完全な夜が来るまでの、数十分程度は明かりが残る。
二人はその光を受けながら、明日に控える模擬戦の様子を思い描いている。
「レモンド。本当にあれを使う気か」
「当然だウレイン。試験運用にゃ丁度いい。そう言っとるだろうに」
「しかし……あまり奥の手を見せるのはなぁ……」
ウレインは、レモンドに不安を見せていた。
すでに何度も同じ事を話し、同じ結論を出しているにもかかわらず。
「大丈夫だぁね。実弾はゴムに変更したし、レーザー兵器の出力はまぁ、指に当たるとあぶねぇかもだが最小にしてあるで」
「他のマズいものは使ってくれるなよ、本当に」
「核融合炉は街で使ってんだし、飛空装置も車で見せてる、マズいもんなんてねぇよ」
「あの実験のものは? 後になって取り付けていただろう」
「ありゃあ保険だ。もしも本体に傷が付いたら、目も当てらんねぇ。んでも、自動発動だし模擬戦レベルの火力じゃ、発動なんてせんせん」
「しかしな……第一王子はろくなことを考えん人だからな……」
考えや作戦に抜け落ちがないだろうかと、ウレインはとことんまで思案する男だった。
専門外であるからこそ、レモンドの気楽さが仇になるのではと、そう考えている。
「だけんど、軍に出回ってる兵器の火力じゃ、ビクともせんのだから。杞憂だ、ウレイン」
「転生者対策は、本当にしてあるんだろうな」
「んなの当然だぁねウレイン。あの勇者と賢者のレベルでねぇと、あれは発動せんだろうから」
「不参加か?」
「その様子だよ。よっぽど前のがこたえたんだろなぁ」
聖女に挑み、卑怯な手を使った上で全力を尽くしてなお、敗北した勇者達。
彼らは、命尽きる所に情けをかけられた事で、さすがに恩を感じたらしい。
「ふむ……」
「なんにしても、あれの装甲は破れねぇってば」
「しかし魔王はどうだ。彼の力は未知数じゃないか」
「んまぁ……。んでもよ、開幕に斉射しといたら、いっくら魔族達や魔王が凄いっても、たまらんだろうし。怯んだところでもっかい斉射すれば、降参すんでねぇか?」
二人があれと呼ぶ物は相当に堅固なようで、そして斉射というからには、それなりの数を用意しているのだろう。
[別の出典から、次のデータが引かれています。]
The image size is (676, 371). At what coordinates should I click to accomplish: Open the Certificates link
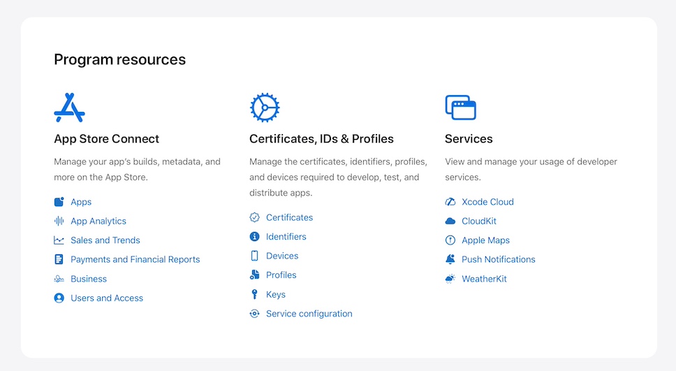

魔王の力を見た事がないとはいえ、二人は文献などから推察はしている。
その上で、大丈夫とレモンドは言う。
そして二人共が、防御に関して魔族は、聖女無しでは並みの生物と同じだろうと踏んでいた。
「まぁ……それはそうだろうが……」
「んだね。どっちが早く降参すっかってぇ、そういう勝負になんだろうから」
**
そして魔王城では、聖女が魔王の考えに不満を漏らしていた。
二人の話し合いはいつも、寝室のベッドの上と決まっている。
そう決めたわけではなかったが、いつからかその縁に腰かけ、横になるまでの少しの時間がそのようになっていた。
「魔王さま。ほんとにお一人で参加するんですか?」
「他に居ても居なくても、変わらんからな」
「それはそうでしょうけど、何か、心配です」
「何が心配だ?」
魔王は、この話は何度もしただろうと、愛する聖女にさえ冷ややかな目を向けた。
「お怪我をされないか、とか」
またそれか。と、魔王は辟易とした態度を取る。
しかし、以前ならそれで怯んだ聖女も、今ではそれさえ、愛おしいと感じるようになっていた。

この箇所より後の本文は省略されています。